Türkiye’nin önemli dertlerinden biri de adaletin sarsılmış
olmasıdır.
Adaletten yana şikâyeti olmayan kimse kalmadı. Bir dönem
‘sağcı’lar, bir dönem ‘solcu’lar, bir dönem de ‘futbolcu’lar
adaletin tecelli etmediğinden yana şikâyetlerini dile
getirdiler.
Ülkemiz ‘yüksek tansiyon’ sebebiyle sıkıntılar çekiyor. İdarecilerimiz, attıkları adımlarla tansiyonu yükseltmenin peşinde. Bu durum kimilerinin işine geliyor olabilir, ama uzun dönemde vücudun diğer azaları zarar görebilir.

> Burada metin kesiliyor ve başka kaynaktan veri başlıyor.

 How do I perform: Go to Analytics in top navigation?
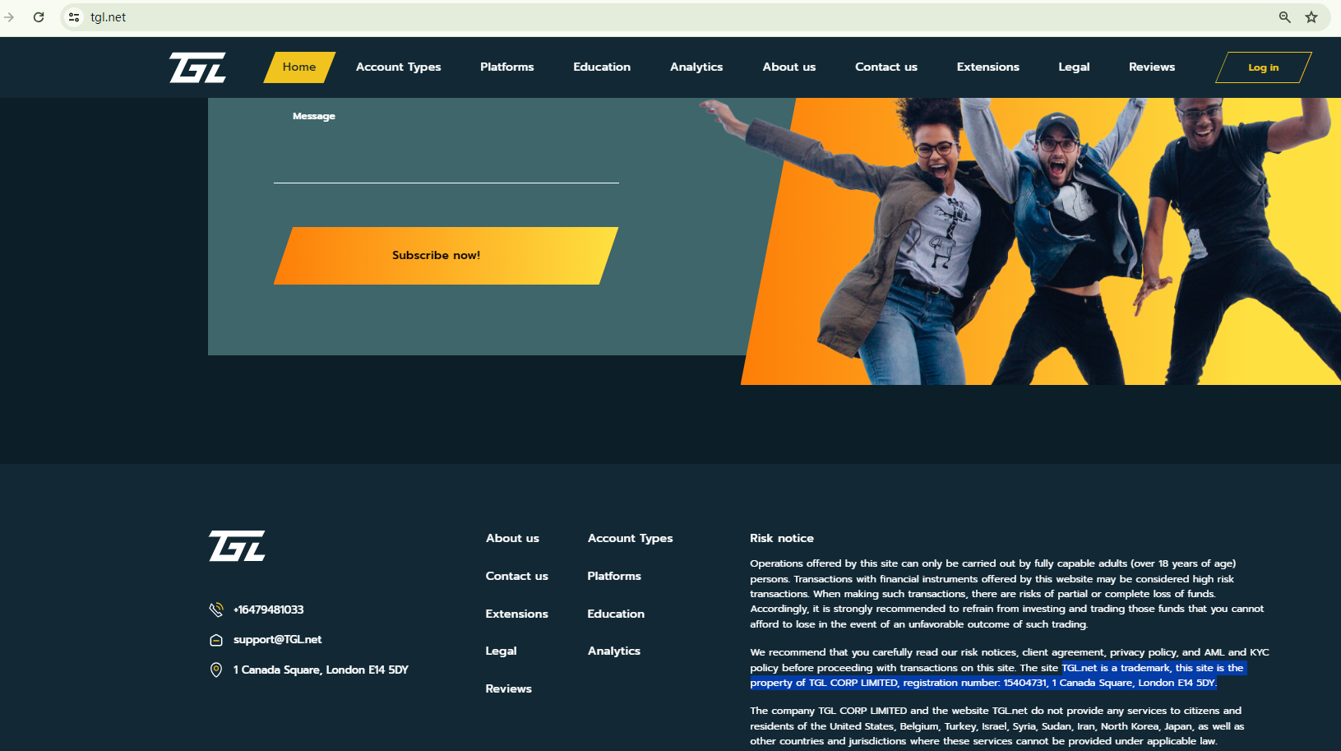[696, 67]
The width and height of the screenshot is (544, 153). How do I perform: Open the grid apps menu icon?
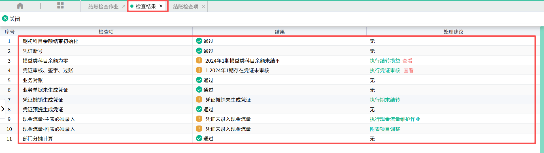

Medya kuruluşlarına ‘kayyım’ tayini de yaygınlık kazanan bir uygulama halini aldı. Acaba yürürlükteki kanunlar ‘kabahat’leri önlemeye yetmiyor mu? Bu kararlarda adaletle davranıldığı söylenebilir mi? En temel prensip, “Birisinin hatasıyla bir başkasının suçlanamayacağı” değil mi? Toptancı bir anlayışla yapılan cezalandırmalar bu temel prensibin ihlâli olmaz mı?
Kaderin adalet ettiğini ve edeceğini de unutamayız. Rüzgâr ekmenin neticesinin fırtına olacağını da akılda tutmak lâzım. Çorbamıza doğrayacağımız şeylerin daha sonra kaşığımıza geleceği de bir gerçek. O halde, hata yapanları ikaz etmek bir vazife. Haksızlık yapanlar uzun dönemde mutlaka yaptıklarının karşılığını görür. Keser döner, sap döner bir gün gelir hesap döner. Bu bakımdan ‘mağdur’ edilenlerden ziyade ‘mağdur eden’lere acımak lâzım.